Ordinary Brit-citizens are automatically expected to place vocation or a sense of duty to the wider community before personal concerns like the right amount of hard cash. This applies to nurses, power, water and railway workers, miners and teachers... but not to doctors, Cabinet Ministers, top Civil Servants, or Captains of Industry. Logic also inverts in the case of the Queen, who is perceived as the embodiment of we-think a woman who regards duty as the highest privilege despite a personal fortune worth billions of pounds. According to classic Britthink, she is seen as self-sacrificing, socially virtuous, and rich.

AMERI-THINK: More me-think. No expectation of high social ideals from Joe Average. No concept of Pleb-Oblige. Make no mistake: Americans are charmed by altruism when they find it; but it is not regarded as compulsory for the lower social orders.
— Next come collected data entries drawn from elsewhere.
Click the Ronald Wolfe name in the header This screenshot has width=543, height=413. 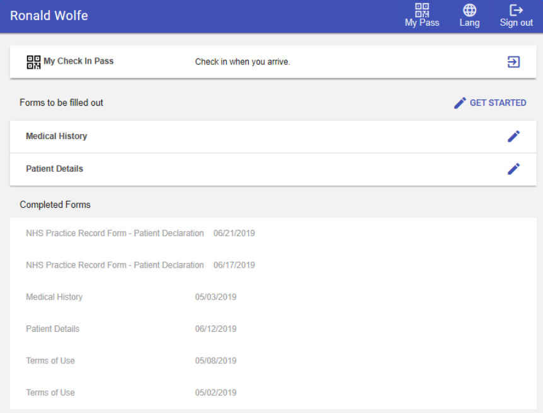tap(49, 16)
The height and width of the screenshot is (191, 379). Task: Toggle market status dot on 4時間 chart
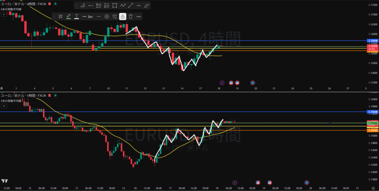click(56, 4)
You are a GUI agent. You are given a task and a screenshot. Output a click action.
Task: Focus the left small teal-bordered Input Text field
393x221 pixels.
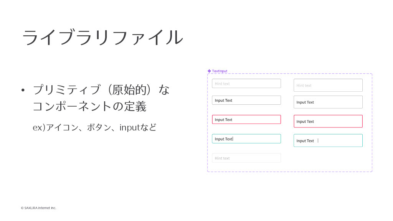click(x=246, y=139)
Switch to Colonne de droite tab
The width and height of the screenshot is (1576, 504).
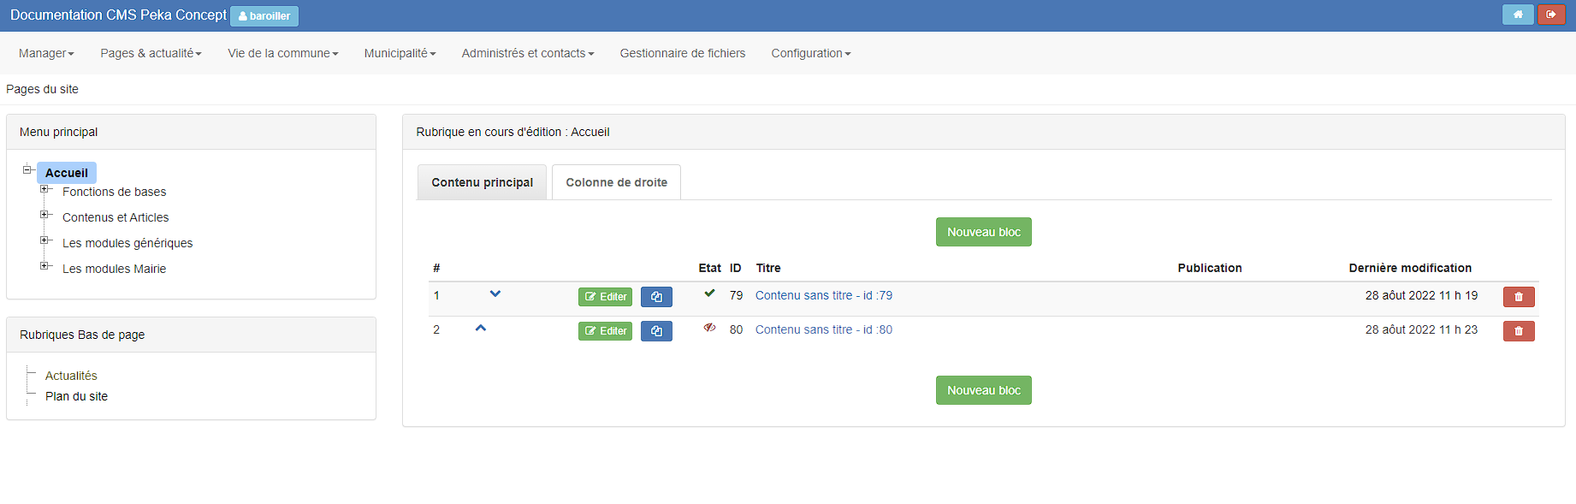(x=616, y=182)
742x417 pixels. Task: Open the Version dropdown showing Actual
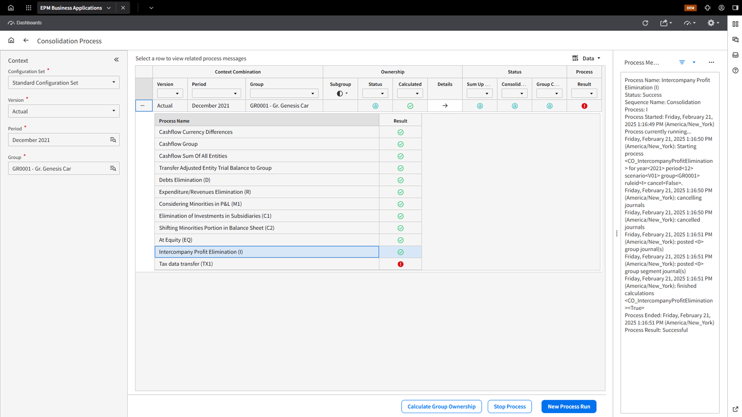[63, 111]
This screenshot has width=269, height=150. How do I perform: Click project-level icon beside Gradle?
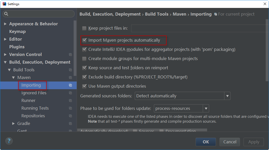tap(70, 124)
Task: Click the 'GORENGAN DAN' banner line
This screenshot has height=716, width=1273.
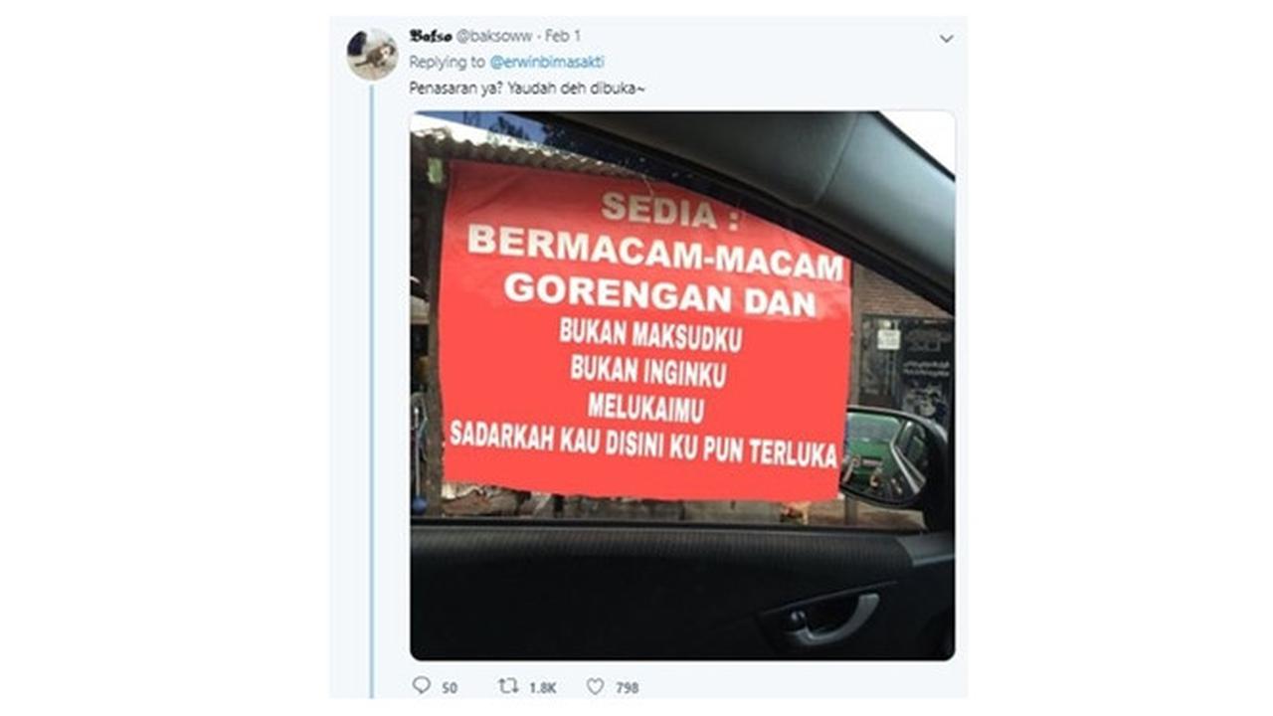Action: click(661, 294)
Yanks are the worlds biggest sceptics when it comes to human motivation, since they take it for granted that with the exceptions of Mother Teresa and Bob Geldof others are busy looking after Number One. There are only two certainties in life, and both should be borne firmly in mind:

1. everybody likes ice cream;

2. every man / woman has his/her price.

Undiluted me-think irritates Brits, who fear:

1. that Yanks perceive only the basest motives, and

2. that theyre probably right.

One last cultural point: Yanks loathe sharing, which is incompatible with me-think. They specially hate the British practice of sharing restaurant tables with complete strangers. No American hotels even the oldest ones were built with shared bathrooms. Shops have no communal fitting-rooms. Only dire financial constraint will induce anyone to accept a party telephone line. There is only one thing a Yank will share with any equanimity. His dessert.